# LISTED ENTRIES:
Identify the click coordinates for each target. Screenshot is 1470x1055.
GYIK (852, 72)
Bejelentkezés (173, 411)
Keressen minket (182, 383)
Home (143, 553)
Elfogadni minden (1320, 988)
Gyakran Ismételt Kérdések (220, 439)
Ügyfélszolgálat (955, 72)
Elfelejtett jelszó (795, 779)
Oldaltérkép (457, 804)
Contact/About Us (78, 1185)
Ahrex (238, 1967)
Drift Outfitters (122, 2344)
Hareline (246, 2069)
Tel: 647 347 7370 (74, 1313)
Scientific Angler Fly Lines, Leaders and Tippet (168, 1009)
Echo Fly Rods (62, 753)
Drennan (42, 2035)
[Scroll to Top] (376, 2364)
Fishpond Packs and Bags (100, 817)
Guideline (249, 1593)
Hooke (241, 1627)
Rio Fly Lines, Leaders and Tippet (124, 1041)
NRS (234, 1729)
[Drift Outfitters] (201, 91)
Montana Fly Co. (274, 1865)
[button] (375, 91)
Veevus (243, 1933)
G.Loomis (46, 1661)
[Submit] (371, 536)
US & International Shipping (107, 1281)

==

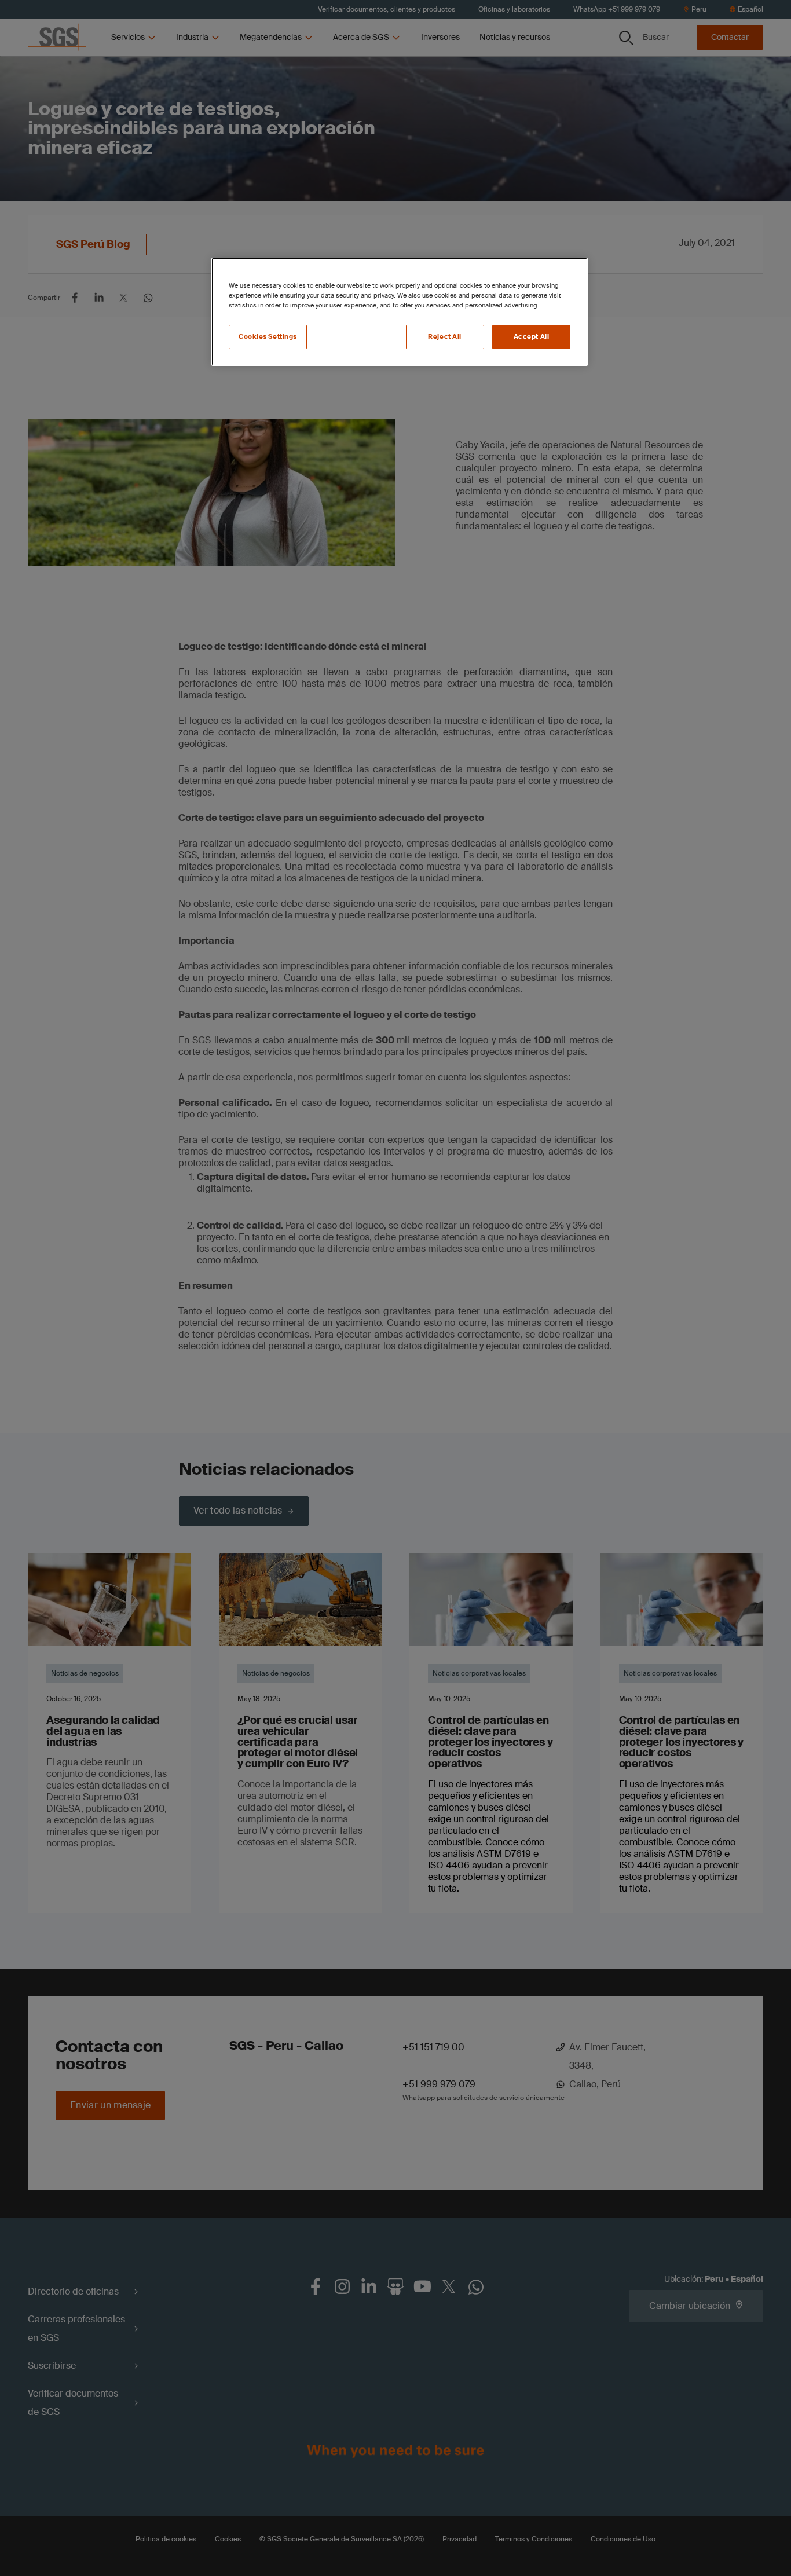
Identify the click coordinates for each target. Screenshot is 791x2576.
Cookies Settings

# YOUR ASSIGNMENT:
Check the data for the word "each" and pull out the lines that have it.

# REPLY:
Identify the click coordinates for each target. Screenshot is 1470x1055.
Identify the click coordinates for each target. Screenshot is 791x2576.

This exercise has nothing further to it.